Noises Off, the play we went to see at The Old Vic, was absolutely fantastic, made only slightly less than perfect by my ridiculous idea of wearing mascara… not good for someone who always cries when they laugh.  And I don’t mind admitting that the point in the play when I came most close to crying with hysterical laughter was the part with the cactus, although the whole second act had me giggling away.

The trip was my first big adventure of 2012 - a year for which I already have high hopes, and none of them involving the Olympics.  I’m not in favour of New Year Resolutions as such, maybe because it shows up how most people lack a resolute mind, but I do have a set of aims that I would like to see fulfilled before the end of the year.  New Year is one of those occasions when people are happy to look to the future and forget the past.  I hope I never do that.

My past is fundamental to who I am.

Tonight we watched Stand By Me, the film based on Stephen King’s novella The Body.  It puts a lump in my throat every time I watch it.  There is a part of us all that when we grow up longs to be a child again, an idea that has become particularly poignant in the last couple of years with the premature death of one of our fellow childhood adventurers.  It’s a cruel reality that we six who wandered off to launch Lego boats and face whatever perils may lay around the bend in the burn or along the track and over the hill armed with homemade bows and staffs, shall never meet up again and discuss or share stories about those “Good Old Days”.

But I would never want to go back to them.  The past is what it is, and it is that which shapes the future.  Even the happiest and most exciting moments of our past if we tried to recreate them would just be a disappointing echo of the original experience.  I’m beginning 2012 with a good, honest look back at what has come before in the certainty that it is undoubtedly what will forge the future.

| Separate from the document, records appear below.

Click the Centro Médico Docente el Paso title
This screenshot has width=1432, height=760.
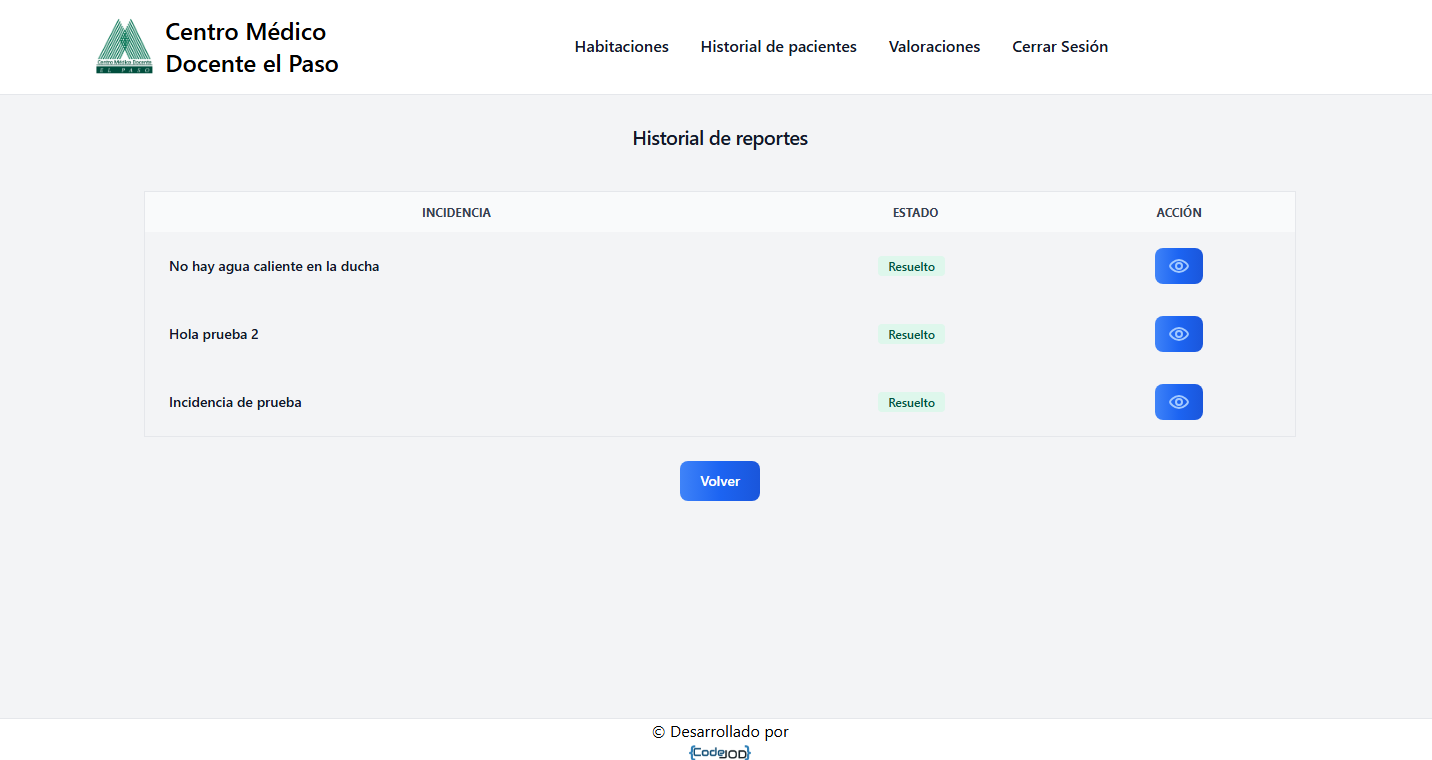(251, 48)
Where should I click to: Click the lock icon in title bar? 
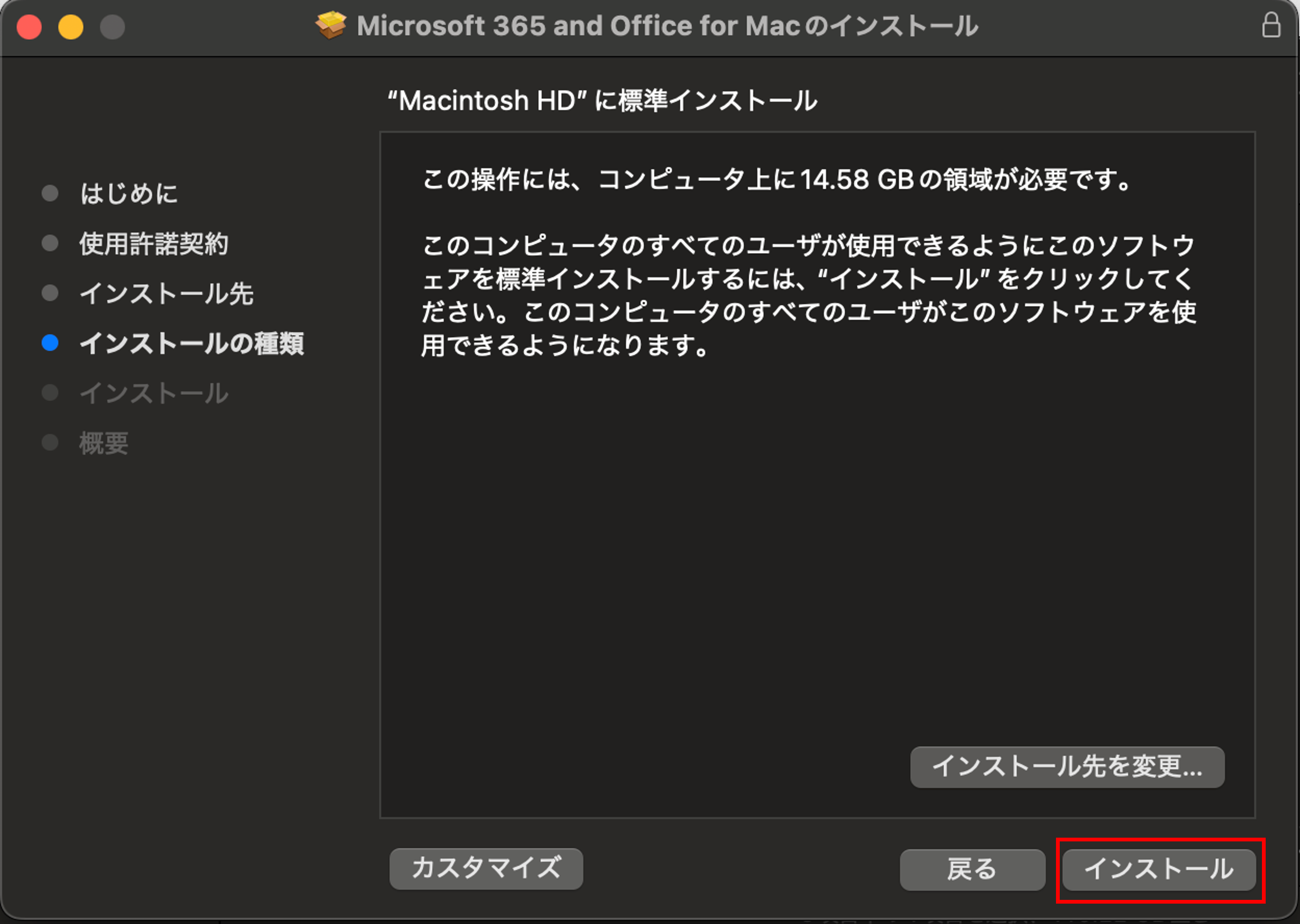coord(1272,25)
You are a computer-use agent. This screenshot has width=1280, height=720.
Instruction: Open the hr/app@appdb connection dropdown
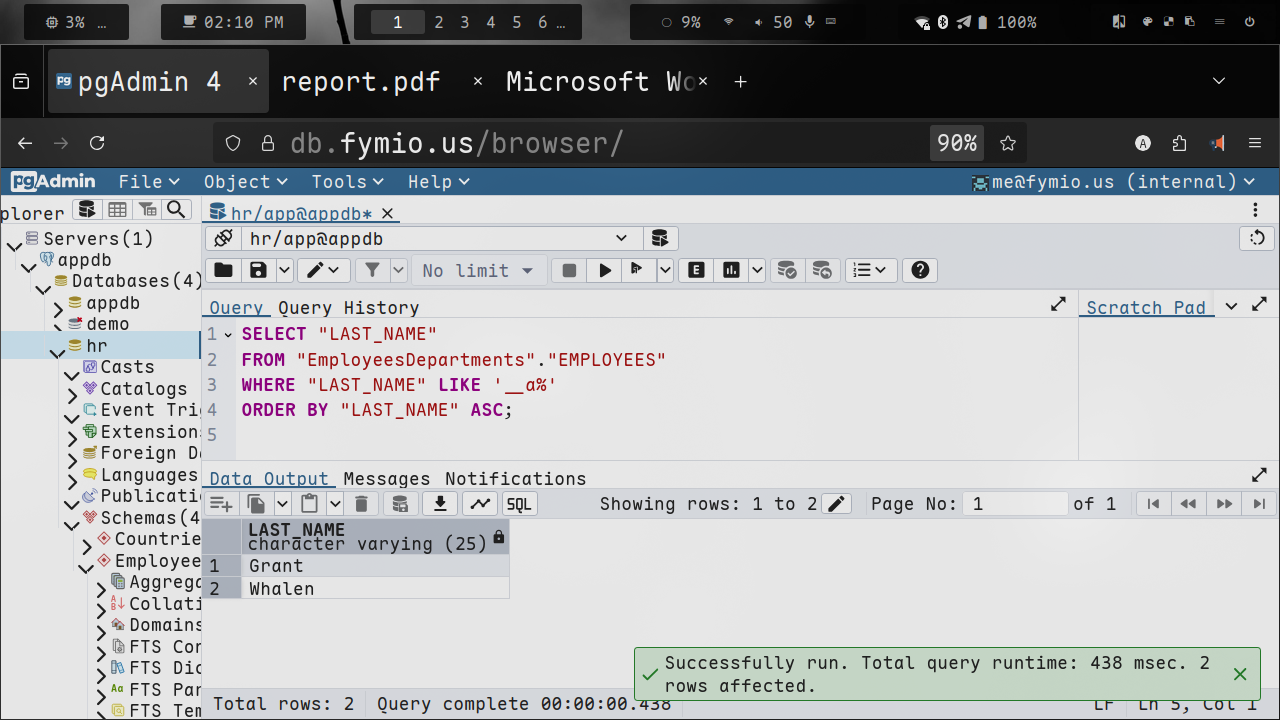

So to lay my cards on the table here are some of my New Year Aims:

To enter at least one writing competition each month.
To keep my room tidy - ooops! I think I’ve failed that one already!
To put on a concert of pupils’ musical excellence.
To get everyone’s birthday presents to them before or on their birthday.
To read more.

My hope of running a music school?  Maybe next year.

I’ll be thinking back on the past and forward to the future with a smile on my face, because whatever happens, if you face it with a smile the burden is a little lighter, for you and the people who will undoubtedly stand beside you.

In the meantime, if you’re around London in the next couple of weeks go and see Noises Off (Judith’s review of the play is here).  If you’re not laughing hysterically by halfway through then you must have gone to the wrong theatre!